Approximately 80 percent of attendees filled out the survey. Among those, 181 said they tested positive for COVID-19.
Pretty much all respondents—99.4 percent—had received at least one COVID-19 vaccine dose.
The number of unvaccinated people who got sick, if any, was not disclosed. Officials also did not break down the vaccinated between those who had received a dose of the updated bivalent vaccines and those who had not. The CDC has not responded to requests for more information.
About 360 people did not respond to the survey, so the actual outbreak may have been larger.
Dr. Eric Topol, director of the Scripps Research Translational Institute, said on Twitter that the numbers made the conference a “superspreader event.”
Dr. Tom Inglesby, director of the Bloomberg School of Public Health’s Johns Hopkins Center for Health Security, added that the outbreak shows COVID-19 is “still capable of causing big outbreaks and infecting many.”

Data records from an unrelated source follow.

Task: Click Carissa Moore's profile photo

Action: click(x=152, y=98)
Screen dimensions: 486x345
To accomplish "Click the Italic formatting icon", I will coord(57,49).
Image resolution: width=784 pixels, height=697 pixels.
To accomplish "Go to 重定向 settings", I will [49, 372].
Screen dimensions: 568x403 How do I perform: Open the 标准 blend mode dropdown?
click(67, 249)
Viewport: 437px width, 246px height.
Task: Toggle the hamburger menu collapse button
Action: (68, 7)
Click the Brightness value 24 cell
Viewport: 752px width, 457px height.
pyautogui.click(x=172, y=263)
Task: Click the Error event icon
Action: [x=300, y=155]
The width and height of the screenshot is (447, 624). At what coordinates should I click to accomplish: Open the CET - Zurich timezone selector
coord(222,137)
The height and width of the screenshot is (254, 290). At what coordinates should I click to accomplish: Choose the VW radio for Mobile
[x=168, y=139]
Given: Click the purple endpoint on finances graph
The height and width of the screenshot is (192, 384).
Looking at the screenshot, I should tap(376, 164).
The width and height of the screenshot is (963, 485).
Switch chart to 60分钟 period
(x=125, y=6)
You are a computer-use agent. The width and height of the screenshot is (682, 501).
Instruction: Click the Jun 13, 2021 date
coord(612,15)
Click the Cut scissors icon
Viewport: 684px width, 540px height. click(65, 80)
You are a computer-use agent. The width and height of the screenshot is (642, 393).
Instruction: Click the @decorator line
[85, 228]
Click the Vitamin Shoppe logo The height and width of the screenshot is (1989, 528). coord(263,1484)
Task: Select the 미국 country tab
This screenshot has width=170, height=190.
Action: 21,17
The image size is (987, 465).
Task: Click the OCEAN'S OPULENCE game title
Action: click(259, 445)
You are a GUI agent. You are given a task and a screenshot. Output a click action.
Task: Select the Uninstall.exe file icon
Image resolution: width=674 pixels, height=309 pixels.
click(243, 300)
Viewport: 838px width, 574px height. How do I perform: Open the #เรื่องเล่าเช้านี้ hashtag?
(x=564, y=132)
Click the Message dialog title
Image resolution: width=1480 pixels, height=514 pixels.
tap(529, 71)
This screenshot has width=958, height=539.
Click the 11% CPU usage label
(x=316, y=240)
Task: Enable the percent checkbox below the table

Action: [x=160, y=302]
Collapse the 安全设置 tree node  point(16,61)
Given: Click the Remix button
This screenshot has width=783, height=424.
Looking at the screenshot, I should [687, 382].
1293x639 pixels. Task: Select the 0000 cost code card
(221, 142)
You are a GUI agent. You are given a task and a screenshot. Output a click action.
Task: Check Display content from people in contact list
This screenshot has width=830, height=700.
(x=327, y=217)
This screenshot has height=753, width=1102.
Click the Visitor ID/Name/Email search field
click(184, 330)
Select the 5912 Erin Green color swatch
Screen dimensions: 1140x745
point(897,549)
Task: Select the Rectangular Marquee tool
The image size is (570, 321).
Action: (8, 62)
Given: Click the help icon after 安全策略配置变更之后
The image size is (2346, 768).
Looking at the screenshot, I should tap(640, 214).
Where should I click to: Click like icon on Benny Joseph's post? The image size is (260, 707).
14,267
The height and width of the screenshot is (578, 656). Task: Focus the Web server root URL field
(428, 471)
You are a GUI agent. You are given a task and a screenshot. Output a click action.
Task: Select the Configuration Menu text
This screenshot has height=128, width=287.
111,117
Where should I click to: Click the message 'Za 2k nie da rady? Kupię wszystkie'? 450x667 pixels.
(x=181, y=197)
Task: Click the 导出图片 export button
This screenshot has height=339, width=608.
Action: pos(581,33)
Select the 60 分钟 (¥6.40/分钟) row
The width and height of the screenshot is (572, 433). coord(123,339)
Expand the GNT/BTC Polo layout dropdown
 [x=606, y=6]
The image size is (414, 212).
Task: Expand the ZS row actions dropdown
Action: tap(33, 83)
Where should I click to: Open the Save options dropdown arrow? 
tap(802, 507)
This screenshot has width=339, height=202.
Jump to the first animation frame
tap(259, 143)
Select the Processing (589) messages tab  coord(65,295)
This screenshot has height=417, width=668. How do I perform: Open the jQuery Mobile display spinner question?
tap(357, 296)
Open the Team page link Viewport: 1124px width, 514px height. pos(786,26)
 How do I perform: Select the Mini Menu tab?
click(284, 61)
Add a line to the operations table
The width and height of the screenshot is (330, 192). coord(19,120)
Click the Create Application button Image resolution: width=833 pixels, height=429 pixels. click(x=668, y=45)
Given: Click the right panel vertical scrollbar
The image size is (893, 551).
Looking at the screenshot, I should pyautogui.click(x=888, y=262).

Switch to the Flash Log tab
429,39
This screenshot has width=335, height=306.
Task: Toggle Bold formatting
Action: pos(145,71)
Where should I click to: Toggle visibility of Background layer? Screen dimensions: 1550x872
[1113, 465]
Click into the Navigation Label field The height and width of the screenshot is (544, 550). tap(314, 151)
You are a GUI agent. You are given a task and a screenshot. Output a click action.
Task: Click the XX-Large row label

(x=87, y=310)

A Georgia Department of Public Health spokesperson told The Epoch Times in an email that many people who attended the conference were not residents of Georgia, and that many used tests at home.
Bivalent Protection
The CDC said the survey results “underline the importance of vaccination for protecting individuals against severe illness and death related to COVID-19” because none of the people who said they tested positive reported going to a hospital.
No clinical trial efficacy data are available for the bivalent shots, even though they were first cleared nine months ago. They provide little protection against infection, according to observational data, though officials maintain they protect against severe illness. That protection is short-lived, according to studies, including non-peer-reviewed CDC publications.
The most recent publication, released on May 26, showed poor effectiveness against hospitalization from the Pfizer and Moderna bivalent COVID-19 vaccines, which replaced the old vaccines earlier this year.
Among adults without “documented immunocompromising conditions,” the protection was 62 percent between seven and 59 days but went to 47 percent before plunging to just 24 percent after 120 days.